BEIRUT: “The future is renewables,” India’s minister of new and renewable energy told the World Economic Forum in Davos on Wednesday.
“In India, I can very confidently say, affordability (of renewables) is better than fossil fuel energy,” Pralhad Venkatesh Joshi said during a panel discussion titled “Unstoppable March of Renewables?”
The cost of solar power has has fallen steeply in recent years compared with fossil fuels, Joshi said, adding: “The unstoppable march of renewables is perfectly right, and the future is renewables.”
Indian authorities have launched a major initiative to install rooftop solar panels on 10 million homes, he said. As a result, people are not only saving money on their electricity bills, “they are also selling (electricity) and earning money.”
He said that this represents a “success story” in India in terms of affordability and “that is what we planned.”
He acknowledged that more work needs to be done to improve reliability and consistency of supplies, and plans were being made to address this, including improved storage.
The other panelists in the discussion, which was moderated by Godfrey Mutizwa, the chief editor of CNBC Africa, included Marco Arcelli, CEO of ACWA Power; Catherine MacGregor, CEO of electricity company ENGIE Group; and Pan Jian, co-chair of lithium-ion battery manufacturer Contemporary Amperex Technology.
Asked by the moderator whether she believes “renewables are unstoppable,” MacGregor said: “Yes. I think some of the numbers that we are now facing are just proof points in terms of their magnitude.
“In 2024, I think it was 600 gigawatts that were installed across the globe … in Europe, close to 50 percent of the energy was produced from renewables in 2024. That has tripled since 2004.”
Renewables are an increasingly important and prominent part of the energy mix, she added, and the technology is evolving rapidly.
“It’s not small projects; it’s the magnitude of projects that strikes me the most, the scale-up that we are able to deliver,” MacGregor said.

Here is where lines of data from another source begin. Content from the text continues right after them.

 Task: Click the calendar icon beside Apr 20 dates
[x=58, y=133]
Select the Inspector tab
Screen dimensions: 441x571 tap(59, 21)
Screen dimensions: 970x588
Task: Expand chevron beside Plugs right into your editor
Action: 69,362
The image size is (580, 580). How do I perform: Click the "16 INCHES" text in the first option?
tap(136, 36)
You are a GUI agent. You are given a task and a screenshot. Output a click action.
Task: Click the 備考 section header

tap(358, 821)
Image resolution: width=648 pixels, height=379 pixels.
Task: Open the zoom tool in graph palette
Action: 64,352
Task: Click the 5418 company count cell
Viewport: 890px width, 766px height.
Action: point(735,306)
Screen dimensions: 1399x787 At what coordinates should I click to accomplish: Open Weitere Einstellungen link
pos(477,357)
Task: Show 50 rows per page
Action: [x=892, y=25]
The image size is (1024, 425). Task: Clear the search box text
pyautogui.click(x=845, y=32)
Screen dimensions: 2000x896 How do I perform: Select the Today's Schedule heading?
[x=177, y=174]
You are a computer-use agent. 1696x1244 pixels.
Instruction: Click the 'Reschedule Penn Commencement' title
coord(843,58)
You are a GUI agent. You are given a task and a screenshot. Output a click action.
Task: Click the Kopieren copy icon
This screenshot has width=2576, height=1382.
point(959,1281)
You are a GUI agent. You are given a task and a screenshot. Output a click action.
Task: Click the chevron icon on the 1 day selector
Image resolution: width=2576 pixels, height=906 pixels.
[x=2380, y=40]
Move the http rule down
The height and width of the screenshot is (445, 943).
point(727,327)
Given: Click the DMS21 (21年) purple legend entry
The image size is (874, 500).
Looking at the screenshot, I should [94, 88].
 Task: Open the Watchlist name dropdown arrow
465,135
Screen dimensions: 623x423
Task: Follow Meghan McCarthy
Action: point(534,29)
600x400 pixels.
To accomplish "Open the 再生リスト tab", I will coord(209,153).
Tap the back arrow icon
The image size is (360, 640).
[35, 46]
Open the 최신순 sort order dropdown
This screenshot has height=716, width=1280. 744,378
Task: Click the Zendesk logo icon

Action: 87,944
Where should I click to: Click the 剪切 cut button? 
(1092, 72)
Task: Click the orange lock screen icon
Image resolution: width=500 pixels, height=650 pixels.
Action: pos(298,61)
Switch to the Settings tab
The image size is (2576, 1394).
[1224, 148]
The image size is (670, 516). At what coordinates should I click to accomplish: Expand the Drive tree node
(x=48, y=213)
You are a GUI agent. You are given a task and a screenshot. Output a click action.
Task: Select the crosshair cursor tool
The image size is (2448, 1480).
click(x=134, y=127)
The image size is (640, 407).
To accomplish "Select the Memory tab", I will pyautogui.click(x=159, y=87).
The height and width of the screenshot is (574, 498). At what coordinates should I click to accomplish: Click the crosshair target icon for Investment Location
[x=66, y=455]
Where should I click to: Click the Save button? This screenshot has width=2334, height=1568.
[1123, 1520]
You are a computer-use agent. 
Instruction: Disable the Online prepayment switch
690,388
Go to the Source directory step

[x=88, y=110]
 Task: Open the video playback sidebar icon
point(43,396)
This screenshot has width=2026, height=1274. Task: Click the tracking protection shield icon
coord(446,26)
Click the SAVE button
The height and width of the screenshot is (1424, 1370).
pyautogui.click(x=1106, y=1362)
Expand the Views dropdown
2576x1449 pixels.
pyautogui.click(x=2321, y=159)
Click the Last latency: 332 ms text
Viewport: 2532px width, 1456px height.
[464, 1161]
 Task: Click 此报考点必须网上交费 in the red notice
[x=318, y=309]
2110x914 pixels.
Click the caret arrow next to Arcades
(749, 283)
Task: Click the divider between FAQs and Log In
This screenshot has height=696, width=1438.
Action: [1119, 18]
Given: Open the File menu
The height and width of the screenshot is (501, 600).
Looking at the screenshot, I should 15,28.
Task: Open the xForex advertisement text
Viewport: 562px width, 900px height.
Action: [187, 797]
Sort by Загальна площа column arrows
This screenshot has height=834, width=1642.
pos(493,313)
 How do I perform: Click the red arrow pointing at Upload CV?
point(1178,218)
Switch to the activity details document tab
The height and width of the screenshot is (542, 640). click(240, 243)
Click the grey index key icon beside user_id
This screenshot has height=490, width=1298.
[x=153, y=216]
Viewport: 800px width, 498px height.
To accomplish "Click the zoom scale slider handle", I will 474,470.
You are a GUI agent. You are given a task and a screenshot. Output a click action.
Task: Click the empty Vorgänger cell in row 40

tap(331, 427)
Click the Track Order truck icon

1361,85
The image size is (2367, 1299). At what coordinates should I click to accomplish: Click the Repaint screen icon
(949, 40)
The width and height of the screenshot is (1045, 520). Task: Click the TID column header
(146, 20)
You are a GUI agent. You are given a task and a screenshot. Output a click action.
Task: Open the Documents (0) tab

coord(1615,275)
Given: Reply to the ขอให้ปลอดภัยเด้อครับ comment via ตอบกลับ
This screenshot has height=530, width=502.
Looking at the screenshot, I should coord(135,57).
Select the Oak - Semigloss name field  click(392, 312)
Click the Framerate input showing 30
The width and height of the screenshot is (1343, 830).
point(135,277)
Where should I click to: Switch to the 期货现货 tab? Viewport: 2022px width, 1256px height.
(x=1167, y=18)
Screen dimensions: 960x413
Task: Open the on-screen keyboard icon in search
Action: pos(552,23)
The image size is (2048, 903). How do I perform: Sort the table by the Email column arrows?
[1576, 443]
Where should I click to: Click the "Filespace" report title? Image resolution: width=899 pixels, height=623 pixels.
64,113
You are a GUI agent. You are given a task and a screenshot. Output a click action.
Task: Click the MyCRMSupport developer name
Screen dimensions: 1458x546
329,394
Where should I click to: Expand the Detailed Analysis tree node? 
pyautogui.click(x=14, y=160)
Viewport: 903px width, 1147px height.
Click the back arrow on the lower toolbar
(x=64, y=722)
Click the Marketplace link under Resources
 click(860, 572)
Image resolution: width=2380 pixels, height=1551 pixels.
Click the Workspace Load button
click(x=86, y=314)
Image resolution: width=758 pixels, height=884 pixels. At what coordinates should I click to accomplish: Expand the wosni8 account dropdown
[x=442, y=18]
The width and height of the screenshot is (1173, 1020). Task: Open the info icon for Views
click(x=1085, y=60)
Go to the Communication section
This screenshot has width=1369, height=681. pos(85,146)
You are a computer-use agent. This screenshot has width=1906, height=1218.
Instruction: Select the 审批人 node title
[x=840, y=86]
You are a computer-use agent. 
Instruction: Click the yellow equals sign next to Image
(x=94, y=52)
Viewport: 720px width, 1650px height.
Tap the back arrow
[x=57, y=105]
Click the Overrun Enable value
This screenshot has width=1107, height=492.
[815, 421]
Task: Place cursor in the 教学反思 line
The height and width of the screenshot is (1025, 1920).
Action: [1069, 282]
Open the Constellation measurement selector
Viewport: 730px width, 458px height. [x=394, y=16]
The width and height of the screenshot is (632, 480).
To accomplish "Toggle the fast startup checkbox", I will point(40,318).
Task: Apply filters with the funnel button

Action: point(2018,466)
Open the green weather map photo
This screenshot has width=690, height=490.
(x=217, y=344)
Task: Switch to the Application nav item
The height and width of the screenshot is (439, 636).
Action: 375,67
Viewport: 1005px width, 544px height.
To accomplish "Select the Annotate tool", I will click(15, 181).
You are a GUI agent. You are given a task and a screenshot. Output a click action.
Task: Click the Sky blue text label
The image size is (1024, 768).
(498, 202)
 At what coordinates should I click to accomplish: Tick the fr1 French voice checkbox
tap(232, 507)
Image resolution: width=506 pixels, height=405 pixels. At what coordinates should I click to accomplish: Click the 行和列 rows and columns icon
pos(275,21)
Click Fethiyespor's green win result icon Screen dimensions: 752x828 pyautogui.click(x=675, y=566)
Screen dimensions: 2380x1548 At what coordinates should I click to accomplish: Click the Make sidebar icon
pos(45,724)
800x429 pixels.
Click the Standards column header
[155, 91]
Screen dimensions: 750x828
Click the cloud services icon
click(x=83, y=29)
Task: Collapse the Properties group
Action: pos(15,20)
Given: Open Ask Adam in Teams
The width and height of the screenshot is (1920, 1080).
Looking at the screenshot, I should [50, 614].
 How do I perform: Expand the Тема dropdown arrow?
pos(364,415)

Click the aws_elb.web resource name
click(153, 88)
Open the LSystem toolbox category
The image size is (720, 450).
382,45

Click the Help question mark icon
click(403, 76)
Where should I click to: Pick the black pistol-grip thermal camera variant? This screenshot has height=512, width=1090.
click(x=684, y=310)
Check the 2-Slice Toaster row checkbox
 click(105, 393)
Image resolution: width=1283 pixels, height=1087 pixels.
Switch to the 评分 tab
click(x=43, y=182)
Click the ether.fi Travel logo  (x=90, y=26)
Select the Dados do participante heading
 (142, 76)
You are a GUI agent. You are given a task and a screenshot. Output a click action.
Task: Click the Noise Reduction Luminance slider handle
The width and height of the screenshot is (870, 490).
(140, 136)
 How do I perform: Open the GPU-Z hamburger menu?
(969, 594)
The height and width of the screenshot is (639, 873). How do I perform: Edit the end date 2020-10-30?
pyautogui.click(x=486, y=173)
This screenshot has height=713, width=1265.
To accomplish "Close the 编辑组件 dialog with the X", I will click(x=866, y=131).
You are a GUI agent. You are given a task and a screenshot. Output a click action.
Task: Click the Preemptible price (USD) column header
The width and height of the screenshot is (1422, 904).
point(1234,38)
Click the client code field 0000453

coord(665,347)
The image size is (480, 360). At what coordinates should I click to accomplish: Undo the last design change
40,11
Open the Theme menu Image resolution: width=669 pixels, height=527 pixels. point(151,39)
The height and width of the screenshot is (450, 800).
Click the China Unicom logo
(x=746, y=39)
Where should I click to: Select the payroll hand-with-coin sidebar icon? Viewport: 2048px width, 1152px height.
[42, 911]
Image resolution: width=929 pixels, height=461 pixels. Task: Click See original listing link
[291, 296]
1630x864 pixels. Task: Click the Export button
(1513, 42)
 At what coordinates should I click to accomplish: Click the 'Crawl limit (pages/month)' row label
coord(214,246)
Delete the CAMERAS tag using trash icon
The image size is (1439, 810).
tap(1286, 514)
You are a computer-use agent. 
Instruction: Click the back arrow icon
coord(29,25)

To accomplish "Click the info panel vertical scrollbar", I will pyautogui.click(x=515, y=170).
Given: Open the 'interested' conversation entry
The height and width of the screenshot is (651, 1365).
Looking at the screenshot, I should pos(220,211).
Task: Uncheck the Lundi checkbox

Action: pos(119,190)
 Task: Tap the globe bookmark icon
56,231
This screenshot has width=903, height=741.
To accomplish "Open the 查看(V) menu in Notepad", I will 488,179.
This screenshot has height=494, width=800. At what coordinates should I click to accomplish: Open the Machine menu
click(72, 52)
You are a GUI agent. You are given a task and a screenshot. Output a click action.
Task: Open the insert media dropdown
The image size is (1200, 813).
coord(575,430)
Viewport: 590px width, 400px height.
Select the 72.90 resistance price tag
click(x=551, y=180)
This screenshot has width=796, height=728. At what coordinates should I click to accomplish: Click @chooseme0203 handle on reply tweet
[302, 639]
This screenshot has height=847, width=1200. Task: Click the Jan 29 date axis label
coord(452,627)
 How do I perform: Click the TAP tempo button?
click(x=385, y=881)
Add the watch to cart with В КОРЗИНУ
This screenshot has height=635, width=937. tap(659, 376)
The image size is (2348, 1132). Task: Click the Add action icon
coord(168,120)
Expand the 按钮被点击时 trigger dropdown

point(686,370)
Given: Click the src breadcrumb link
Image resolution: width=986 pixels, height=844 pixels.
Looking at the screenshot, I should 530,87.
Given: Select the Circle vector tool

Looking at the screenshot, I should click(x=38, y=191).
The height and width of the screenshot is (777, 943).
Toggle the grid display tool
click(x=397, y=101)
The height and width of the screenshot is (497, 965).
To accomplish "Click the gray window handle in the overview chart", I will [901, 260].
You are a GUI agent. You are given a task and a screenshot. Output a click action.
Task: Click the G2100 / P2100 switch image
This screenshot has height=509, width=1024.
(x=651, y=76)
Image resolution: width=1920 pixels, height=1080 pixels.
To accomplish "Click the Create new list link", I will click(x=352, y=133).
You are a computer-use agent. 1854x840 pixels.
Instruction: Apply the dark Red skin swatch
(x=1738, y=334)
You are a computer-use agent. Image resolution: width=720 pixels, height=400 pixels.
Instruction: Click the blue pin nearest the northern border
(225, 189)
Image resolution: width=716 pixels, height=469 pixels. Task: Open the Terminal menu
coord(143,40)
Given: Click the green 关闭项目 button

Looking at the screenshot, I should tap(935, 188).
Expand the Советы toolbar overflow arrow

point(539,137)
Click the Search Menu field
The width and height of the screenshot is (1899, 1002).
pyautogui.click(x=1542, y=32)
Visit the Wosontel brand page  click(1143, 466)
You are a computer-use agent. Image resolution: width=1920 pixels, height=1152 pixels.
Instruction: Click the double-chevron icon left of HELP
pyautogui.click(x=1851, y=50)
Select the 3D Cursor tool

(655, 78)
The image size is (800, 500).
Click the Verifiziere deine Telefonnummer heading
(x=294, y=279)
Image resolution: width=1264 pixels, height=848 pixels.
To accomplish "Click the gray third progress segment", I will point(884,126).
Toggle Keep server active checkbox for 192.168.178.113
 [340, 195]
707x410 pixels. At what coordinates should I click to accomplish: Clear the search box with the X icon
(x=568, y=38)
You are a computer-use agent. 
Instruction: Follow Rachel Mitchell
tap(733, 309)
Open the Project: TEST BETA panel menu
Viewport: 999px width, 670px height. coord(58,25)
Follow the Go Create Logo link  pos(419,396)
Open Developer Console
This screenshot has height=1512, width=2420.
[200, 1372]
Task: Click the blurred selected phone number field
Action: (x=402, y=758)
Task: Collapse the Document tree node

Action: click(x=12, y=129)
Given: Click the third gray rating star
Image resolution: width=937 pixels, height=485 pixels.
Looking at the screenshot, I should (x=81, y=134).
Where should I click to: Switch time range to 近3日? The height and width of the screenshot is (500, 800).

“We are just starting construction in the UAE, for example. In terms of solar size it’s 1.5 gigawatts, just pure solar technology. So when I see in the Middle East a round-the-clock project with just solar and battery, it’s coming within reach.
“The technology advance, the cost, the competitiveness, the size, the R&D, the technology behind it and the pace is very impressive, which makes me, indeed, really say (renewables) is real. It plays a key role in, obviously, the energy demand that we see growing in most of the countries.
“You know, we talk a lot about energy transition, but for a lot of regions now it is more about energy additions. And renewables are indeed the fastest to come to market, and also in terms of scale are really impressive.”
Mutizwa asked Pan: “Are we there yet, in terms of beginning to declare mission accomplished? Are renewables here to stay?”
“I think we are on the road but (its is) very promising,” Pan replied. There is “great potential for future growth,” he added, and “the technology is ready, despite the fact that there are still a lot of challenges to overcome … it is all engineering questions. And from our perspective, we have been putting in a lot of resources and we are confident all these engineering challenges will be tackled along the way.”
Responding to the same question, Arcelli said: “Yes, I think we are beyond there on power, but on other sectors we are way behind … I would argue today that the technology you install by default is renewables.
“Is it a universal truth nowadays that renewables are the cheapest?” asked Mutizwa.
“It’s the cheapest everywhere,” Arcelli said.